__THE INPUT__.
<<<<

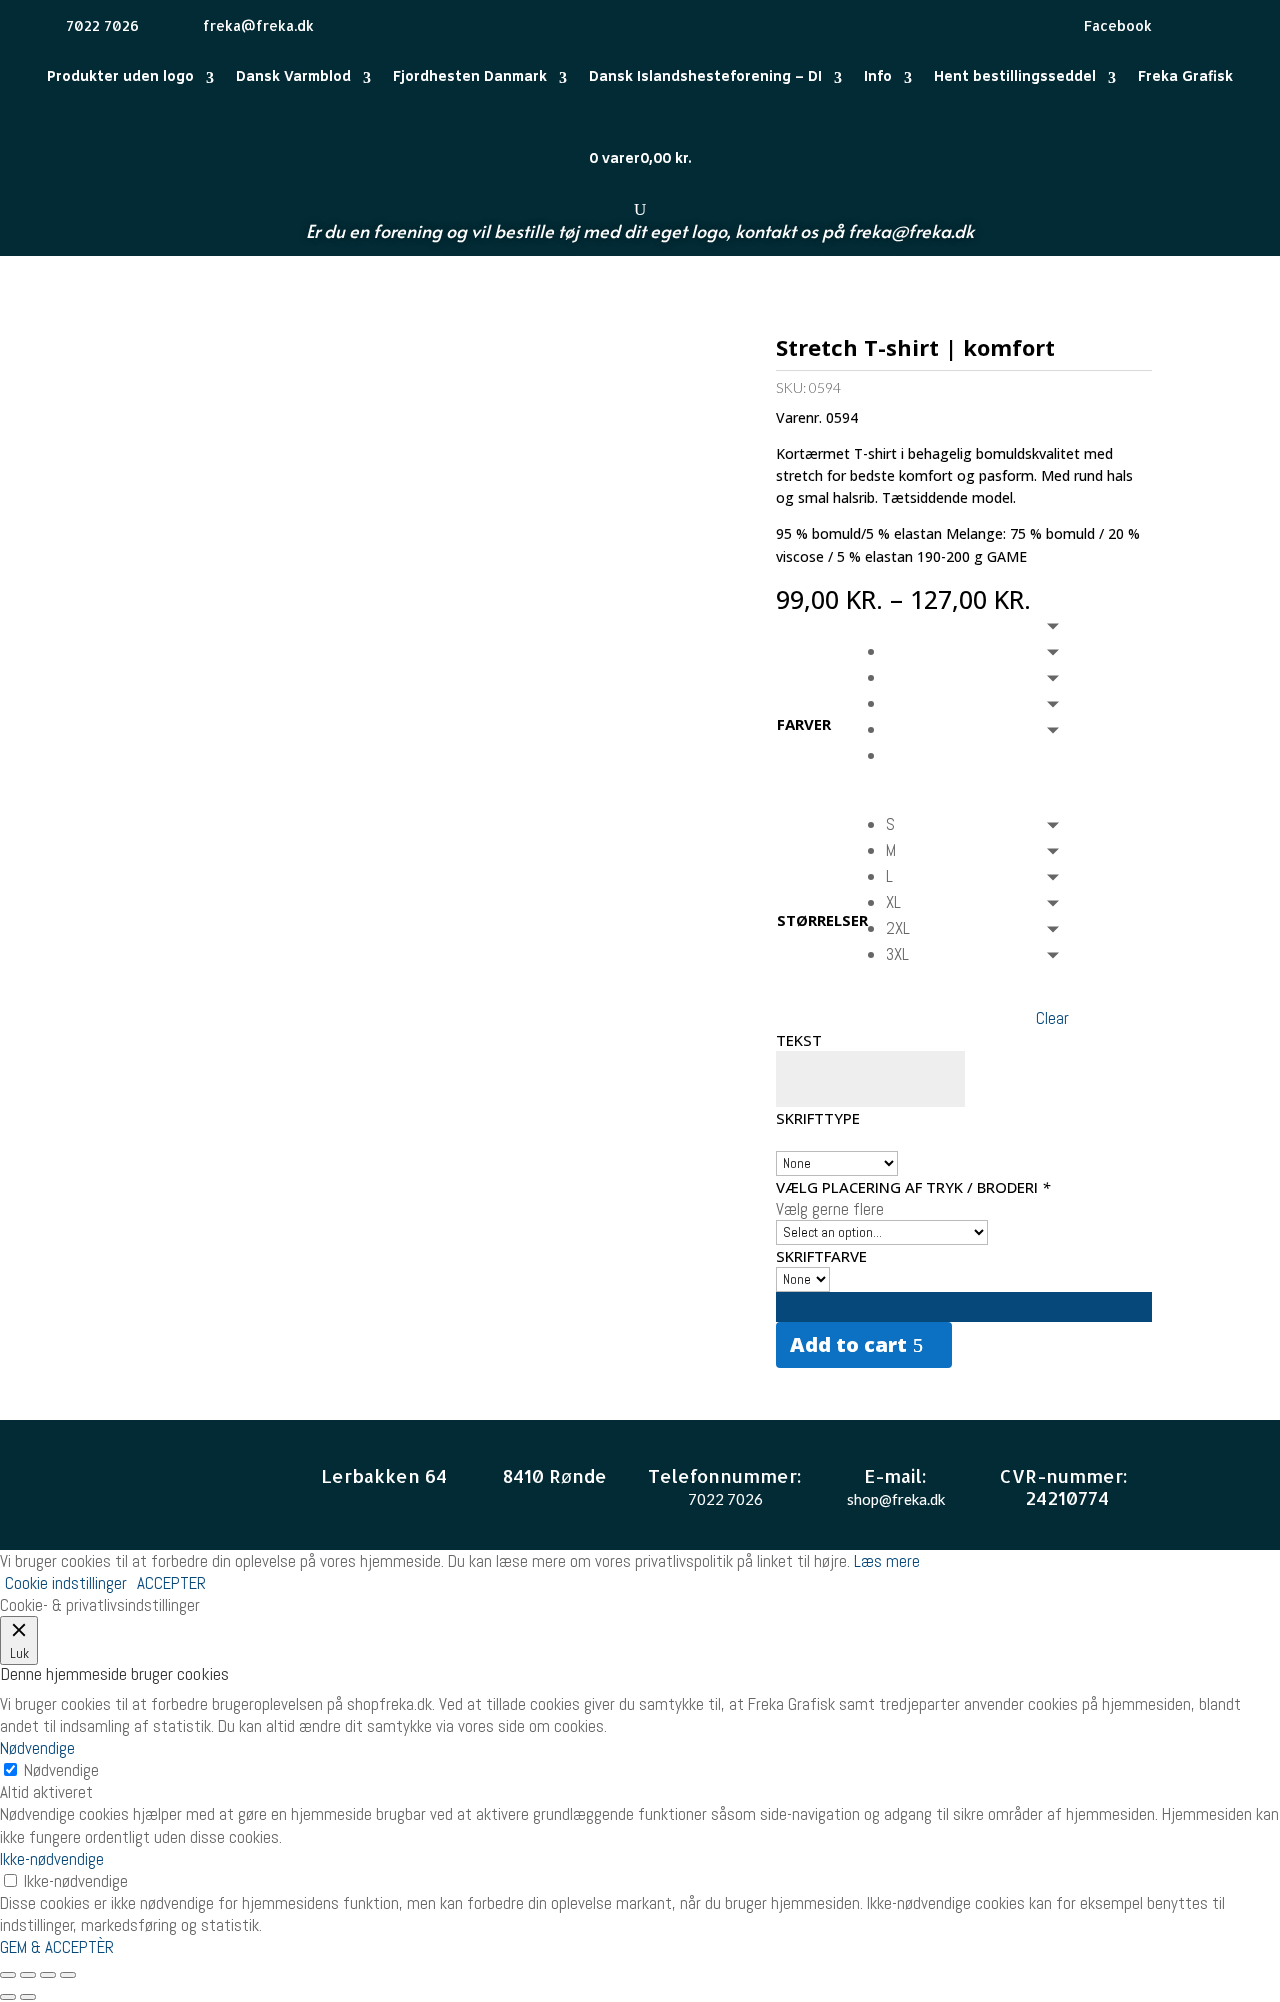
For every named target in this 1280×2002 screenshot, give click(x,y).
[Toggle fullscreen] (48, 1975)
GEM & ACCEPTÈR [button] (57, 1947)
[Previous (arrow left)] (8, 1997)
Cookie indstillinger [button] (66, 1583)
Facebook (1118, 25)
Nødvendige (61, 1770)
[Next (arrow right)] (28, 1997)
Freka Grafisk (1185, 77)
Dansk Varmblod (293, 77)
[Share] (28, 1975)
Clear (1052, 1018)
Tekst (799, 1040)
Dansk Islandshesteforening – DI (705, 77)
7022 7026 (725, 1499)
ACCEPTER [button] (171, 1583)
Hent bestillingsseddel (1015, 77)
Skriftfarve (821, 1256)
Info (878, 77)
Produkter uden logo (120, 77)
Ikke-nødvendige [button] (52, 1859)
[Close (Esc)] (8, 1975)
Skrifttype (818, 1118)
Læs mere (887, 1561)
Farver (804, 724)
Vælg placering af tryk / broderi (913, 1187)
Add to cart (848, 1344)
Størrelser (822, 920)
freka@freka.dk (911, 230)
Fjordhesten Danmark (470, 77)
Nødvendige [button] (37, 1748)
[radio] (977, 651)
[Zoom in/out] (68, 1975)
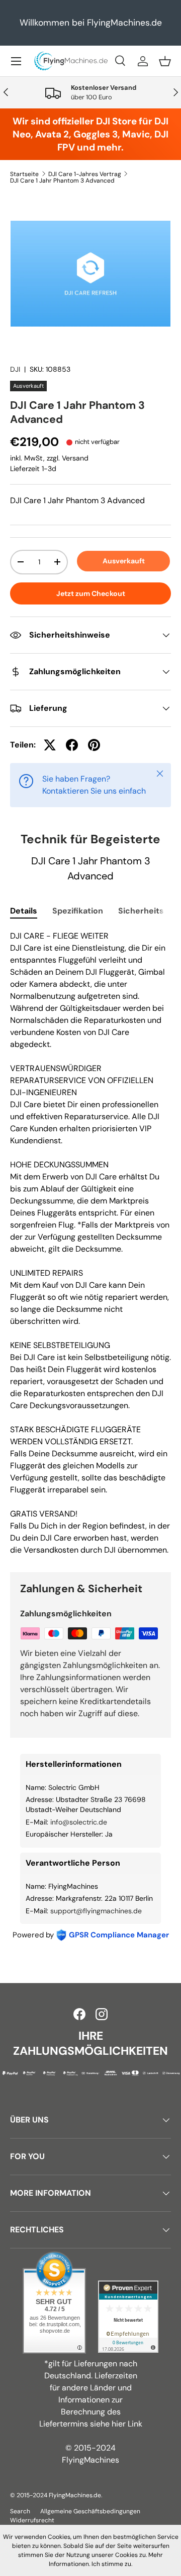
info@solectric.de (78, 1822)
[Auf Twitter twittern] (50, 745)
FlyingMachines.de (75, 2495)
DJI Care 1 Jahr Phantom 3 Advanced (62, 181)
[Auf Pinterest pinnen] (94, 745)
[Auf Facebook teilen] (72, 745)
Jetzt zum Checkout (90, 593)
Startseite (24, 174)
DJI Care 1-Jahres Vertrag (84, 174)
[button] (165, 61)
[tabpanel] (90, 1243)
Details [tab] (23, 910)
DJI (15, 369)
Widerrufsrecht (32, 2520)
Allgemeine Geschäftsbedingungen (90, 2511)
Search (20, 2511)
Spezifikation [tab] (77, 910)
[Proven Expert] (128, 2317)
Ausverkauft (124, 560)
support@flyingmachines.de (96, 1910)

>>>>
<<<<

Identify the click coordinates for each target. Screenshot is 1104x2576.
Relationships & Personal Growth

>>>>

__ASSIGNED TASK__.
Where the listing above reaches the line that contains "[Proven Expert] (128, 2317)", start retyping, and finish with the line that contains "support@flyingmachines.de (96, 1910)"; reproduce those lines exactly and no others.

__EXERCISE SOLUTION__.
[Proven Expert] (128, 2317)
Ausverkauft (124, 560)
support@flyingmachines.de (96, 1910)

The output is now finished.